Французский поселенец в Америке. (Из Делилевой поэмы: Жалость.)

Автор: Воейков Александр Федорович

Французский поселенец в Америке.

(Из Делилевой поэмы: Жалость.)

 

 

Жеркур, младой Француз, из родины изгнанник,

Скитался по свету как бесприютный странник,

Но часто обращал назад печальный взор:

Там страшно бушевал неистовый раздор.

Чтоб менее страдать отчизны милой горем,

Он отделил себя от ней великим морем

И с любопытством зрел природу новых стран,

И небо новое и новый океан,

В обширных областях Американской Флоры,

Обогащал травник и насыщал он взоры;

Прилив, отлив морей, теченье вопрошал;

Искал причину гроз и ветры замечал.

То спасшись на берег от треволнений бури,

Бродил по пустыне – и с точностью Меркурий

Измеривал ему гор новых высоту,

И взвешивал слоев воздушных тяготу.

Здесь он рассматривал зверей домашних, диких;

Там древний памятник, след городов великих

Из сокрушительной руки веков исторг,

Тут нравы наблюдал, промышленность и торг.
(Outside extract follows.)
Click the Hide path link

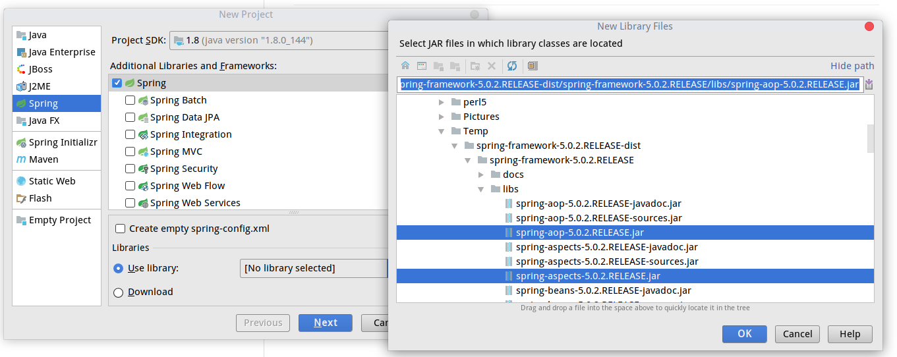click(x=852, y=66)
То на волнах опять, наскуча берегами,

С магнитной стрелкою, промером и часами,—

Пленялся красотой мелькающих картин

Природы и людей, земель, небес, пучин.

И вот он в хижинах, где дикие народы

Пьют Амазонския реки безбрежной воды.

Роскошные места! здесь и поля щедрей,

И выше гор чело, и воды рек пышней;

Здесь все величие природы в блеске славы!

Наш путник проходя лужайки и дубравы,

Нечаянно узрел тропинку пред собой

В лес проведенную садовника рукой.

И повернул по ней под свод из древ сведенной:

И менее дика природа постепенно!

Уже ему вдали уютный виден дом,

И огород и сад, окопанный кругом. . . . .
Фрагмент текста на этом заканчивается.